● Your goal
Write out an exact copy of the line containing "Open the ЗАКАЗ tab in bottom bar" and all lines that follow it in the data below, leaving out pictures.

● Provided material
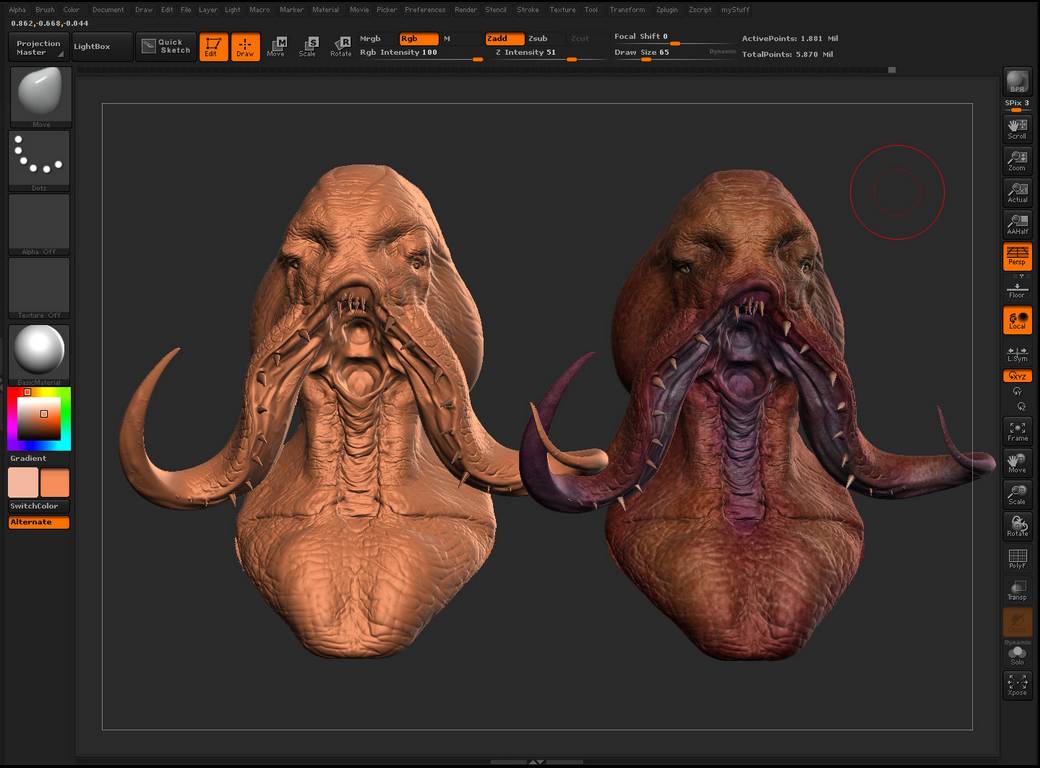1040x768 pixels.
Task: Click the Frame mesh icon
Action: click(x=1017, y=431)
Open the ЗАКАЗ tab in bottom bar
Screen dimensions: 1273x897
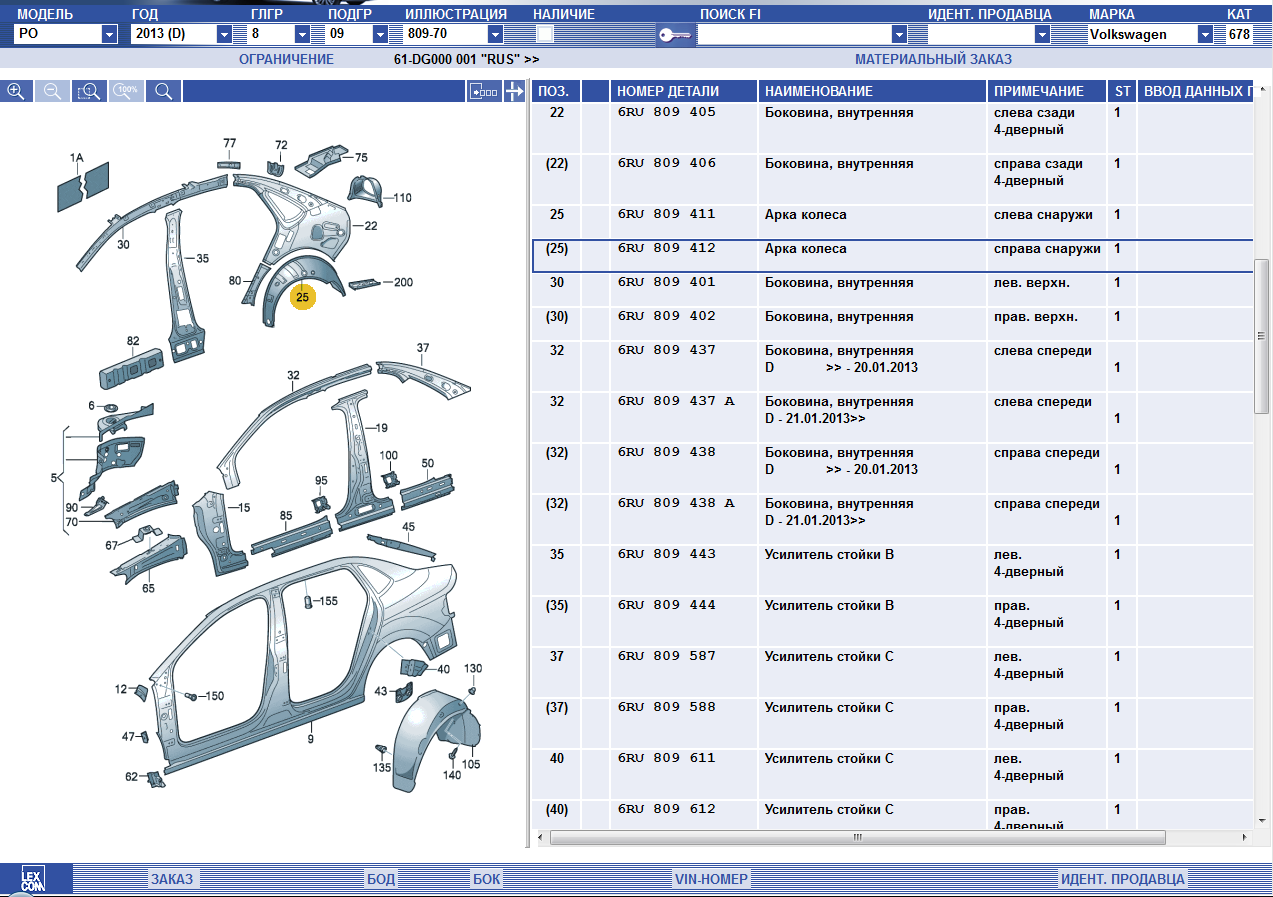coord(172,879)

● Response to the exercise
Open the ЗАКАЗ tab in bottom bar
Screen dimensions: 1273x897
coord(172,879)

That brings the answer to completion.